Here are some of the key changes to take note of in the financial statements issued for construction contractors:
The balance sheet will contain new captions as the term “Contract Assets” and “Contract Liabilities” were introduced with ASU 606. They will include the following:
- Revenues recognized in excess of amounts billed for fixed price contracts which was previously captioned under “Costs and estimated earnings in excess of billings on uncompleted contracts.”
- Retainage receivables that represent contractual retention amounts withheld on the condition of satisfactory performance. These amounts were previously included with accounts receivable.
- Capitalized costs that represent significant contract fulfillment costs and costs to obtain a contract.
- Billings in excess of revenues recognized for fixed price contracts which were previously captioned under “Billings in excess of costs and estimated earnings on uncompleted contracts.”
- Accrued losses on uncompleted contracts
The statement of retained earnings or changes in equity will include the effect, if any, of the implementation of the new standard under either allowable method of transition, the full retrospective basis or the modified retrospective basis.
The footnotes to the financial statements will include several modifications from past years. The significant accounting policies to note are the revenue recognition policy, contracts assets, contract liabilities and the new pronouncement implementation. The new standard also requires several new disclosure requirements.

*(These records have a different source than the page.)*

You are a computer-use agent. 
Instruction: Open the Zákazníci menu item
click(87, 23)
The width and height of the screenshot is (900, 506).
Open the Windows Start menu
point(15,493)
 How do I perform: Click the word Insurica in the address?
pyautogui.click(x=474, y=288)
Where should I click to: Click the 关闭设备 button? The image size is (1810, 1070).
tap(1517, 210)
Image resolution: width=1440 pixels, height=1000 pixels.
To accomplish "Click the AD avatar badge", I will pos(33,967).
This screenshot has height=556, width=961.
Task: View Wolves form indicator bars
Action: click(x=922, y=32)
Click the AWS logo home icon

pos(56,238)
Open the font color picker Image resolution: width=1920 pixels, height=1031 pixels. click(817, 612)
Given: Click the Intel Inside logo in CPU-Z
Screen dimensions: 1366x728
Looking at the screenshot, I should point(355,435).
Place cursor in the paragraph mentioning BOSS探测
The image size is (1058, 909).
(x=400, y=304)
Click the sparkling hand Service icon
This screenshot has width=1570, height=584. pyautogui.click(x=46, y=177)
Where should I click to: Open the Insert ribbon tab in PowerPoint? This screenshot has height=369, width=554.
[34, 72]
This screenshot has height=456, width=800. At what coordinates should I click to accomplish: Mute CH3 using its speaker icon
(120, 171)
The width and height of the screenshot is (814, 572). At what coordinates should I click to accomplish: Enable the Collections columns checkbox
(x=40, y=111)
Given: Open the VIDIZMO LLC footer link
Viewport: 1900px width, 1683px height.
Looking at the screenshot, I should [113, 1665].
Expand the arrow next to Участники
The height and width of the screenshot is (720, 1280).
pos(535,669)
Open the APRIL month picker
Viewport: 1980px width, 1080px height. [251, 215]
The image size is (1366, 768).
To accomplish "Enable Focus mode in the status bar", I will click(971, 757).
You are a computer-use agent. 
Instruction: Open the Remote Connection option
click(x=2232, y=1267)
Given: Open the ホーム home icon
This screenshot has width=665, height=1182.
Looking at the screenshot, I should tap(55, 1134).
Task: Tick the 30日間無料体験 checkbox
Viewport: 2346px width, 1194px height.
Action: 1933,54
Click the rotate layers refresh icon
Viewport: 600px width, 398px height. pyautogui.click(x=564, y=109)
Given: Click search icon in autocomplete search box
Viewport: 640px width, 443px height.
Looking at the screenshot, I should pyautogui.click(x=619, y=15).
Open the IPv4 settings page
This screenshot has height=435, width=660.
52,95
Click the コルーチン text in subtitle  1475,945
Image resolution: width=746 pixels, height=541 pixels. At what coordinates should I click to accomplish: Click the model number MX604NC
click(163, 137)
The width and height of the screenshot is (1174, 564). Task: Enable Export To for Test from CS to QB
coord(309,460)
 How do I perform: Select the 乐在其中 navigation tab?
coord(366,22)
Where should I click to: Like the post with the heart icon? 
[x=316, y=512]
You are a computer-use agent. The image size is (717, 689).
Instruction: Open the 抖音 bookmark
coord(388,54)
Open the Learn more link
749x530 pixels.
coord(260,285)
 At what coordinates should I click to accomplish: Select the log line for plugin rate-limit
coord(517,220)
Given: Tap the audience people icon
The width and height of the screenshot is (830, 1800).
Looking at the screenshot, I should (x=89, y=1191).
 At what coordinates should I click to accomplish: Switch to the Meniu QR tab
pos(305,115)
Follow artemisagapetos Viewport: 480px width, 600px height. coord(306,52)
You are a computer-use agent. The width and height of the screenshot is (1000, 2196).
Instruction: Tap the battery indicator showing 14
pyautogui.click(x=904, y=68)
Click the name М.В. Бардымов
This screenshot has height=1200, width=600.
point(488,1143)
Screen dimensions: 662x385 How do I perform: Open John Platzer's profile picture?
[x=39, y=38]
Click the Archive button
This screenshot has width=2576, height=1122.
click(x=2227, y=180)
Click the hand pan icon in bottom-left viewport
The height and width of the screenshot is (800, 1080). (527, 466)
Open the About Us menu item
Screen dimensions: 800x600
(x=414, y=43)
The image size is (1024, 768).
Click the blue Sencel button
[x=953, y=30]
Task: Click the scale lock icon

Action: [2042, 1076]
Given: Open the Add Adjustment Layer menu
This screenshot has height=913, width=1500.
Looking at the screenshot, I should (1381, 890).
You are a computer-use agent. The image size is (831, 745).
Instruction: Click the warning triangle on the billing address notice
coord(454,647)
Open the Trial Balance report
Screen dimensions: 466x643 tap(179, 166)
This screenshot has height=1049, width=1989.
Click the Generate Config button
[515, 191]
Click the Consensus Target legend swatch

They include but are not limited to the following:
- Disclosure of the Company’s revenue from contracts with customers to the extent it allows users to understand the nature, amount, timing and uncertainty of revenue and cash flows arising from the contracts with customers.
- Disaggregation of revenue into categories that reflect how the nature, amount, timing and uncertainty of revenue and cash flows are impacted by economic factors.
- Information about the performance obligations in contracts with customers including when/how they are satisfied, significant payment terms, the nature of goods or services and any warranty or other obligations related to them.
- Significant estimates, judgements, and changes in judgements, made in applying the guidance to contracts with customers.
- The beginning and ending balances of the receivables, contract assets and contract liabilities of contracts with customers.
- The transition method utilized and the impact on the financial statements.